#### Set exercise
Update everything from the line containing "Given: Open 03" down to the line containing "tap(928, 333)" by changing "icon" to "symbol" and leaving all else unchanged. Return only those lines.
----- Material provided -----
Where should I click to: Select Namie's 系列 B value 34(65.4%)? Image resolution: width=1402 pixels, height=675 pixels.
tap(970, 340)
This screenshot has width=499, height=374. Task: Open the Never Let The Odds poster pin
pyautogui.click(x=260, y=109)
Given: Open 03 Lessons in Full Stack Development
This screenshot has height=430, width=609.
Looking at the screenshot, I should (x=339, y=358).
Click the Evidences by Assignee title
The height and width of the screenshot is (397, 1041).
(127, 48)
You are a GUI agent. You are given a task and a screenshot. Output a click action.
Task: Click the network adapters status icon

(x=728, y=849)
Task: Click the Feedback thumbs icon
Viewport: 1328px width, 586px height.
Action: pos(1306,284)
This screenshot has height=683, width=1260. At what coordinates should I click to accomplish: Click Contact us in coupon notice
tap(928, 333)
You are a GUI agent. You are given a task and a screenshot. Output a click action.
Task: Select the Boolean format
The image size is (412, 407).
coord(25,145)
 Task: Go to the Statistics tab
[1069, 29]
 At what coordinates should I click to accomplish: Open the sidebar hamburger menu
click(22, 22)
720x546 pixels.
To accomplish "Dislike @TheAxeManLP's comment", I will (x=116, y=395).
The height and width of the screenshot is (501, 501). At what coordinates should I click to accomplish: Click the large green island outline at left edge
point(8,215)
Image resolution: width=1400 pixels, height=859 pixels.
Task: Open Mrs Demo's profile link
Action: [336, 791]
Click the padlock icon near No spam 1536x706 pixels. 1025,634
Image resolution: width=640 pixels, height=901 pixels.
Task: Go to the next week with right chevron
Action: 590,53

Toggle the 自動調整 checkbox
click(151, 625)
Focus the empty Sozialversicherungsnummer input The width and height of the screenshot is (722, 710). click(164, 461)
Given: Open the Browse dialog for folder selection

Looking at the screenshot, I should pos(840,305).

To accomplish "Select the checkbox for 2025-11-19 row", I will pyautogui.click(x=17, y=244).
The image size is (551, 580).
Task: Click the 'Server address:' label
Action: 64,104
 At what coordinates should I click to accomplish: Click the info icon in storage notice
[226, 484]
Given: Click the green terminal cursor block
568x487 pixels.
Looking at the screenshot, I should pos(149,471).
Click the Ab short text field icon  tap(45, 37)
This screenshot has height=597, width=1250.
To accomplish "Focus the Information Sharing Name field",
-----
#### Response
Given: Open 03 Lessons in Full Stack Development
This screenshot has height=430, width=609.
Looking at the screenshot, I should (x=339, y=358).
Click the Evidences by Assignee title
The height and width of the screenshot is (397, 1041).
(127, 48)
You are a GUI agent. You are given a task and a screenshot. Output a click action.
Task: Click the network adapters status symbol

(x=728, y=849)
Task: Click the Feedback thumbs symbol
Viewport: 1328px width, 586px height.
Action: pos(1306,284)
This screenshot has height=683, width=1260. At what coordinates should I click to accomplish: Click Contact us in coupon notice
tap(928, 333)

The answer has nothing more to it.